Another new Florida First contributor is Dennis McGillicuddy, a Sarasota attorney and investor and brother of former Florida U.S. Sen. Connie Mack.

McGillicuddy donated $5,000 to the committee, whose TV spots challenge Scott for having led Columbia/HCA shortly before the health care company paid a record $1.7 billion in fines and settlements for Medicaid and Medicare fraud.

Big-money contributions to 527s have emerged as a powerful undercurrent in the Republican primary for governor, with McCollum relying on at least three committees for help and Scott forming his own committee in an attempt to sidestep campaign finance limits.

Florida First’s biggest contributor continues to be House Speaker-designate Dean Cannon, R-Winter Park, who steered $727,000 to it last month from a 527 he controls. But incoming Senate President Mike Haridopolos, R-Merritt Island, also has emerged as a Florida First donor, having given the organization $190,000 since mid-July, according to finance reports.

The U.S. Chamber’s financial support for McCollum comes shortly after it also recently endorsed Republican Marco Rubio in Florida’s U.S. Senate race.

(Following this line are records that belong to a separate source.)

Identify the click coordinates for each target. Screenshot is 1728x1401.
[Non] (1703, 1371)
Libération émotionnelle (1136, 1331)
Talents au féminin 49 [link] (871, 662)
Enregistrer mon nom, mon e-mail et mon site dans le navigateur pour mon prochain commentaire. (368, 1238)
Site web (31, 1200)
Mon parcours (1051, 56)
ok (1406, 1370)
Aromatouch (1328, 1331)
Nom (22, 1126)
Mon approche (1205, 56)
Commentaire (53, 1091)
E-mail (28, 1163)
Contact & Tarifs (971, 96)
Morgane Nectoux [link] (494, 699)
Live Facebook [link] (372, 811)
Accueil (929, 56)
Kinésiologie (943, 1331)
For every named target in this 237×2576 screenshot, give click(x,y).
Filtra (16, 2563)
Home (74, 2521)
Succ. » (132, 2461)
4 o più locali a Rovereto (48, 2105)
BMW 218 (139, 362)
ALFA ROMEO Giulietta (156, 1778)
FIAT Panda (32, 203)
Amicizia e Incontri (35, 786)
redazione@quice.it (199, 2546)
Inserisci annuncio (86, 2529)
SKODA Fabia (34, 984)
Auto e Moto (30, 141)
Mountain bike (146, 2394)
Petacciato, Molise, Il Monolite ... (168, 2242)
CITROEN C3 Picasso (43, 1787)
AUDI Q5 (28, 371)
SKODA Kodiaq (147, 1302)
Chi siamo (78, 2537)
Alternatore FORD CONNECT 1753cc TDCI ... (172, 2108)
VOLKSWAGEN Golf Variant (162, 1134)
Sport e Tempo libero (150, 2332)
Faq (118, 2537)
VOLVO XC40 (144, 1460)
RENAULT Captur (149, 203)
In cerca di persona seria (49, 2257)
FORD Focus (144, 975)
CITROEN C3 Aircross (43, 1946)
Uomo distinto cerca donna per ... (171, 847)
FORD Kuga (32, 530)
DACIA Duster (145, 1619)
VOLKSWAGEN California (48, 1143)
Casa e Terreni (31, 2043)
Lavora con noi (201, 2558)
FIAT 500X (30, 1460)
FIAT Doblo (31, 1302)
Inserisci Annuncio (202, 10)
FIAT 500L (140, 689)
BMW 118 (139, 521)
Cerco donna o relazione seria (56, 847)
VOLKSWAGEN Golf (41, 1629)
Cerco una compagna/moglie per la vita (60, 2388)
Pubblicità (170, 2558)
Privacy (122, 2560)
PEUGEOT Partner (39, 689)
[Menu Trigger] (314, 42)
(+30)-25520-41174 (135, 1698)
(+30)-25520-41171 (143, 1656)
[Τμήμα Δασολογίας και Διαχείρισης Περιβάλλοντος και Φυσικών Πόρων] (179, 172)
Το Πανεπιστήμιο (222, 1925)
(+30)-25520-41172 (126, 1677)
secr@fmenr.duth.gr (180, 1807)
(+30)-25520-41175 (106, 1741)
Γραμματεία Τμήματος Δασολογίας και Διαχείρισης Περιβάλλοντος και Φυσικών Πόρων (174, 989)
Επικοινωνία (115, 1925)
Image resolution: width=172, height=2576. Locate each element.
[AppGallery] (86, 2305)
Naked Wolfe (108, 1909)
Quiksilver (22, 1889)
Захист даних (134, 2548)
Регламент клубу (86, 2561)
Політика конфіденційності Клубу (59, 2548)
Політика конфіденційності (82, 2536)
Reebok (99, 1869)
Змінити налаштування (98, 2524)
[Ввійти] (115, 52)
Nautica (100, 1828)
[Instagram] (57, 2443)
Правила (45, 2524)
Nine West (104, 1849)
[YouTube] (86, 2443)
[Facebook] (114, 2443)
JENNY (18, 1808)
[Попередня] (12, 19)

With the endorsements, Rubio and McCollum gain a link to organization with a couple of positions that prove controversial in Florida. Among them, is the chamber’s call for an end to the federal embargo of Cuba and Chamber President Tom Donohue’s recent suggestion that taxpayers should help cover the cost of Gulf cleanup, easing the impact on BP, a chamber member.

The U.S. Chamber later “clarified” Donohue’s remarks, saying cleanup should “not be on the backs of American taxpayers or businesses.”

Rubio, the son of Cuban immigrants, distanced himself from the chamber’s Cuba stance, saying “I hope to encourage the chamber and my colleagues in Washington” to drop the push.

McCollum campaign spokeswoman Kristy Campbell said the candidate is “pleased to enjoy tremendous support from business leaders and business owners around the state.”